In retrospect, it is easy to understand why this potentially productive endeavor has not moved as quickly as was hoped. The regulation of mammalian genes has turned out to be extremely complex. It has proved difficult to find the appropriate vehicles with which to transfer genes into cells, and in the case of many diseases, the target cells themselves have been equally elusive. But genuine progress has been made and there is no doubt that this approach has enormous promise. And it has a wide therapeutic scope for, as we as correcting disorders due to a single defective gene, it has potential for the management of cancer, infectious disease, vascular disease and many of the major killers of western society. But it may still be a long haul before some of the daunting technical problems are overcome.

William Clark sets out a well-balanced account of the complexities of this controversial field of medical research. He offers a clear description of how genes work, and of the attempts that are being made to isolate and transfer them to new homes; highlights some of the early attempts at gene therapy, and ends with a short discussion of some of the ethical and pastoral issues that arise from human genetic manipulation. Many other books of this kind have appeared over recent years; this one holds it own against most of the competition and its discussion of the technical aspects of gene transfer is better than most.

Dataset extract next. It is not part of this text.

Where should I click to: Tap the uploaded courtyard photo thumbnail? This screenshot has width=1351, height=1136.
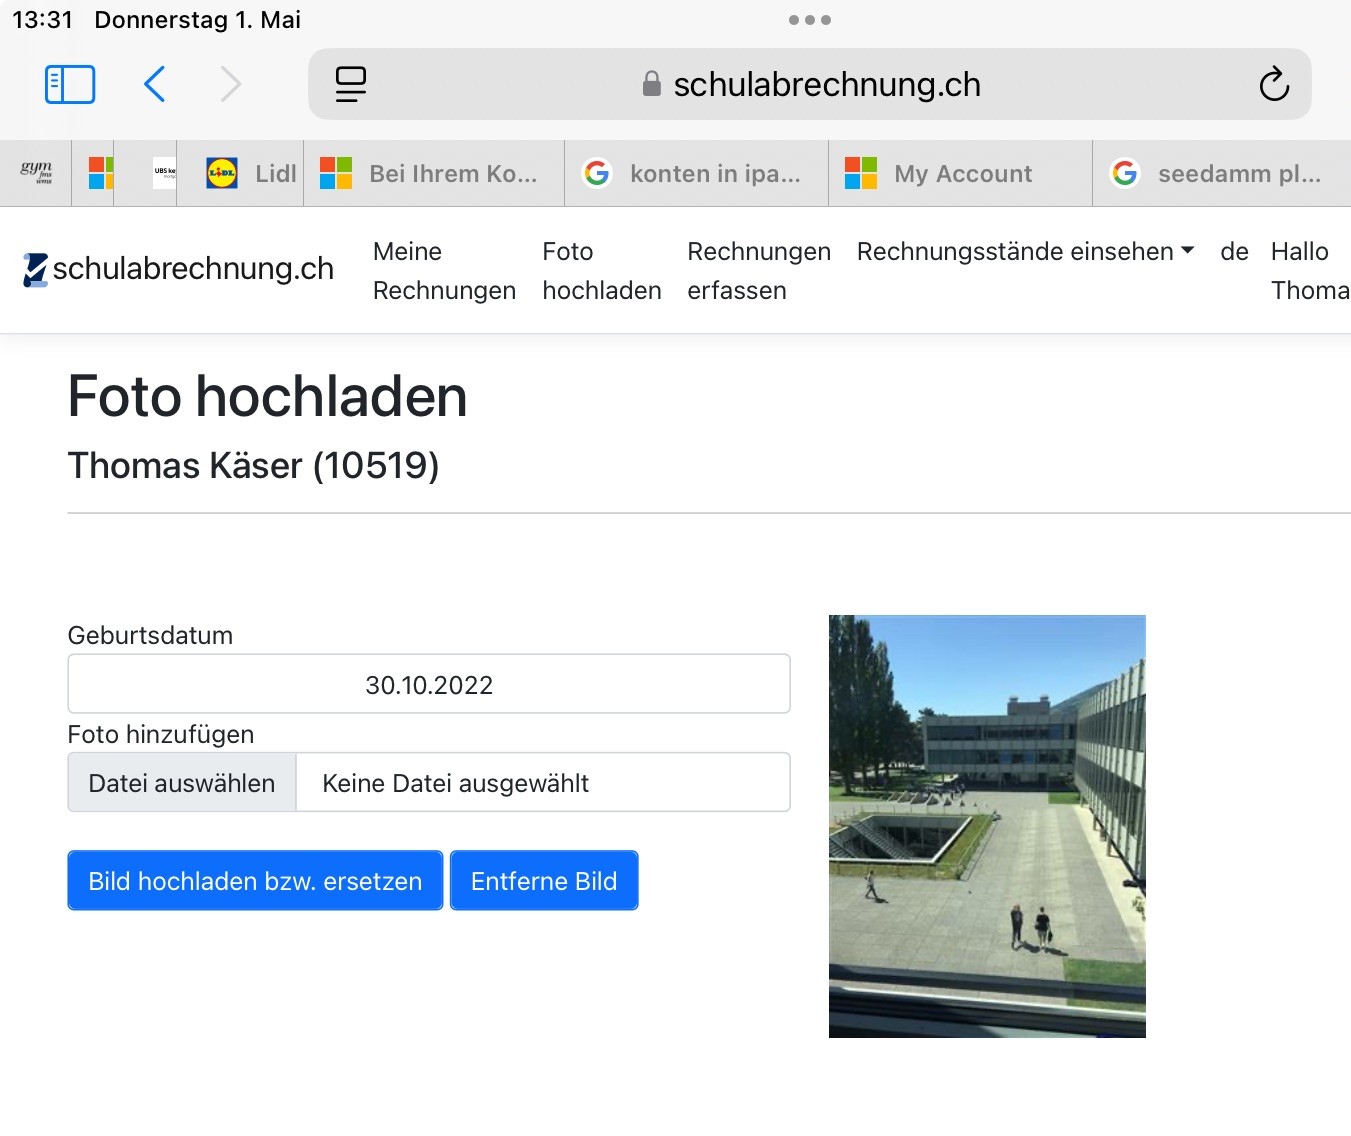[987, 826]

In The New Healers, William Clark takes on gene therapy with the same verve and clarity that made his previous books on the immune system and the biology of the cell such a pleasure. The main message is that gene therapy works. The first trials were on children suffering from a rare immune disorder called adenosine deaminase (ADA) deficiency. Blood tests show that the healthy ADA gene transferred to their cells functions normally, restoring the immune system to full capacity.

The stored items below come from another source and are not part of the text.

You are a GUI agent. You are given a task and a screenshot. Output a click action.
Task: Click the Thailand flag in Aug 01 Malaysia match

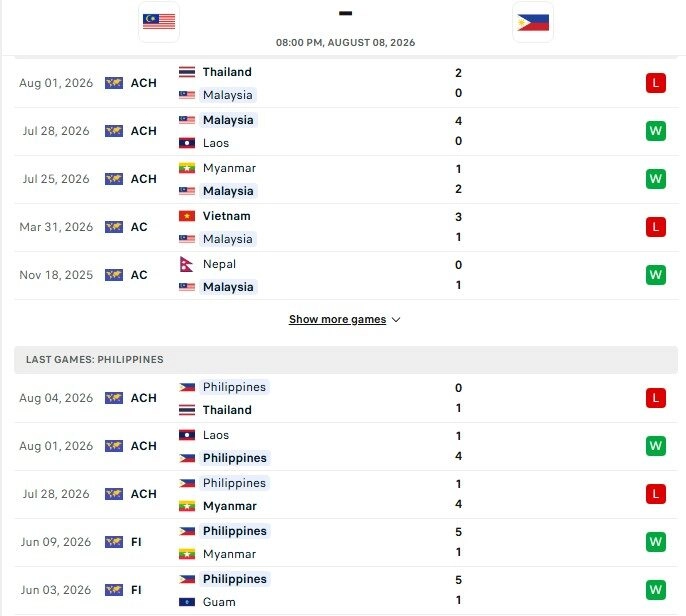(x=187, y=72)
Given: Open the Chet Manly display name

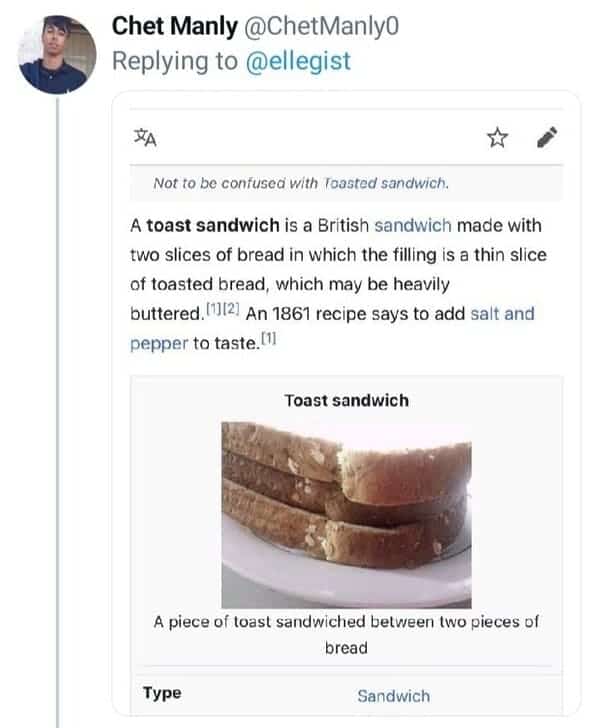Looking at the screenshot, I should coord(175,26).
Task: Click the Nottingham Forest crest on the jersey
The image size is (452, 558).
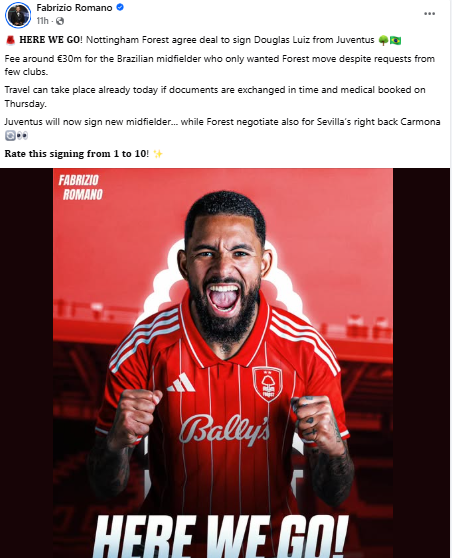Action: pyautogui.click(x=267, y=384)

But gene therapy can do more than supply a healthy gene to repair a single-gene defect. More than half the trials underway are to treat cancer and AIDS, and several novel strategies are being developed. For instance, so-called adaptive immunotherapy involves stimulating the body's natural defenses against cancer by delivering genes for immune system molecules to cancer cells.

Besides gene therapy, we may soon have DNA vaccines, delivered into the body by a miniature "gene gun." These new vaccines deliver a more effective immune response, and are being developed against hepatitis, TB and even cancer. The human genome project is likely to provide researchers with even more ideas for improving our health.

But Clark sounds a warning note: we must insure that genetic information is used wisely by informing ourselves about the ethical issues involved. Otherwise we could see a backlash that might deny us the far-reaching benefits of gene-based medicine.